Copy out again, unchanged, the line that contains "Instruction: Close the" and every line after it down to the last line of the data.
----
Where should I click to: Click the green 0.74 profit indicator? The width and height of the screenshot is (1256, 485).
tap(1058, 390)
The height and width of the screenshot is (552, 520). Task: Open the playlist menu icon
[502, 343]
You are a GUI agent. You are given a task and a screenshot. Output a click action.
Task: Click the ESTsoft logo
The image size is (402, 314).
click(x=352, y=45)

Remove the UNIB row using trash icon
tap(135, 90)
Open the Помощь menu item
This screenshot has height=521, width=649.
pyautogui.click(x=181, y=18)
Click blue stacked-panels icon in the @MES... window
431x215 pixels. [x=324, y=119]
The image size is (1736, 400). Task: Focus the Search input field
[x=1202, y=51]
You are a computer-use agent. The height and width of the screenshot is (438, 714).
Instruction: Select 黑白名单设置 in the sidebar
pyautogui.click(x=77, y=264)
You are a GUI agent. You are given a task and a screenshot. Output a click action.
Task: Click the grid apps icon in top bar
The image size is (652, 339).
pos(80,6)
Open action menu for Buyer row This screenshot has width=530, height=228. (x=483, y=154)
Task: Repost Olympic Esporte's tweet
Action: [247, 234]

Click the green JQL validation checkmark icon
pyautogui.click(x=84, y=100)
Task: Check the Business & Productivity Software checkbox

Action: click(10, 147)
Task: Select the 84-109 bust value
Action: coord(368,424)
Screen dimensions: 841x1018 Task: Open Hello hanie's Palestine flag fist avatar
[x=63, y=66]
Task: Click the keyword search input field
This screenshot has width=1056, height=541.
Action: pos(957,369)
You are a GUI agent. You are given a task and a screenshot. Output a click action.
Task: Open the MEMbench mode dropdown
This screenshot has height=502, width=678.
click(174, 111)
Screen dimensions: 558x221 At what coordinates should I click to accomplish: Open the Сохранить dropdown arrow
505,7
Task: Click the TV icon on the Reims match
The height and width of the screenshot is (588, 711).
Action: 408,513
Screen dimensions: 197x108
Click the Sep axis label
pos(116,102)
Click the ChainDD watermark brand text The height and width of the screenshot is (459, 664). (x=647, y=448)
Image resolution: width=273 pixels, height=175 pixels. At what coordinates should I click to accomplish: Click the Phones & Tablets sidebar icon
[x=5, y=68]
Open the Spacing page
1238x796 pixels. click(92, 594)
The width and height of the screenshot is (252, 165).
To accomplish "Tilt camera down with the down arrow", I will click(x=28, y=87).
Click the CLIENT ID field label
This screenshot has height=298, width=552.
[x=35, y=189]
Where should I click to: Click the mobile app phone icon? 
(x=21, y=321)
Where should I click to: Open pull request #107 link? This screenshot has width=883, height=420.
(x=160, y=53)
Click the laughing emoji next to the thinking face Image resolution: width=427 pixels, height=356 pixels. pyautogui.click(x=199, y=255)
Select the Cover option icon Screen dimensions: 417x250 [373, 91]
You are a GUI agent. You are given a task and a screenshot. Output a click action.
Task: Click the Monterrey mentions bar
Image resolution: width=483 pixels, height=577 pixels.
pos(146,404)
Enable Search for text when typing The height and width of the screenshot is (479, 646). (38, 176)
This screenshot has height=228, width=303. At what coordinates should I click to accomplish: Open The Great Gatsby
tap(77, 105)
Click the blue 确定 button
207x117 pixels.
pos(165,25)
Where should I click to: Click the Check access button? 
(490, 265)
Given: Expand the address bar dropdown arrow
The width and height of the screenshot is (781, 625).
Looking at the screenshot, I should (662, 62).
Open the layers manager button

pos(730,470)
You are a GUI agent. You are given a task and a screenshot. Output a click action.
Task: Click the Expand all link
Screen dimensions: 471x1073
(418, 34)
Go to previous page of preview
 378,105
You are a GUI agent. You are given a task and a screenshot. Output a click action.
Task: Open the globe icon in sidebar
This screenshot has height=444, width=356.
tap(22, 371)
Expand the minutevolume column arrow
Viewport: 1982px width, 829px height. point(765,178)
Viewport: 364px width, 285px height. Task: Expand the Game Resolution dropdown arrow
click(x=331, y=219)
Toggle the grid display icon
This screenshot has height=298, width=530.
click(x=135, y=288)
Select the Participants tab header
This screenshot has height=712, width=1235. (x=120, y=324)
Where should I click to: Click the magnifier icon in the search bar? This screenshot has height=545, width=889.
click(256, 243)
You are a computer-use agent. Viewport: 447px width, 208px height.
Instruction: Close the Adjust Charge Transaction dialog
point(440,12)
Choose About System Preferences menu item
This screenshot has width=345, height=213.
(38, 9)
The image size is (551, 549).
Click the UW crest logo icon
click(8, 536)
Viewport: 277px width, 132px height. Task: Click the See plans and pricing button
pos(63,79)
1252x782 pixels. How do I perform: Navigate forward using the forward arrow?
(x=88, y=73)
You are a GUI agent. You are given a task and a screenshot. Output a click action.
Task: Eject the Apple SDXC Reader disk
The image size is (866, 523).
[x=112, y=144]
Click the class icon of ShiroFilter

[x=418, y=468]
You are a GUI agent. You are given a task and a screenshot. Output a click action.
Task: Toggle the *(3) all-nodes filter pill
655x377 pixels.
----
▶ _RESPONSE TO THIS EXERCISE_:
Instruction: Close the Adjust Charge Transaction dialog
point(440,12)
Choose About System Preferences menu item
This screenshot has width=345, height=213.
(38, 9)
The image size is (551, 549).
Click the UW crest logo icon
click(8, 536)
Viewport: 277px width, 132px height. Task: Click the See plans and pricing button
pos(63,79)
1252x782 pixels. How do I perform: Navigate forward using the forward arrow?
(x=88, y=73)
You are a GUI agent. You are given a task and a screenshot. Output a click action.
Task: Eject the Apple SDXC Reader disk
The image size is (866, 523).
[x=112, y=144]
Click the class icon of ShiroFilter

[x=418, y=468]
You are a GUI agent. You are given a task and a screenshot. Output a click action.
Task: Toggle the *(3) all-nodes filter pill
655x377 pixels.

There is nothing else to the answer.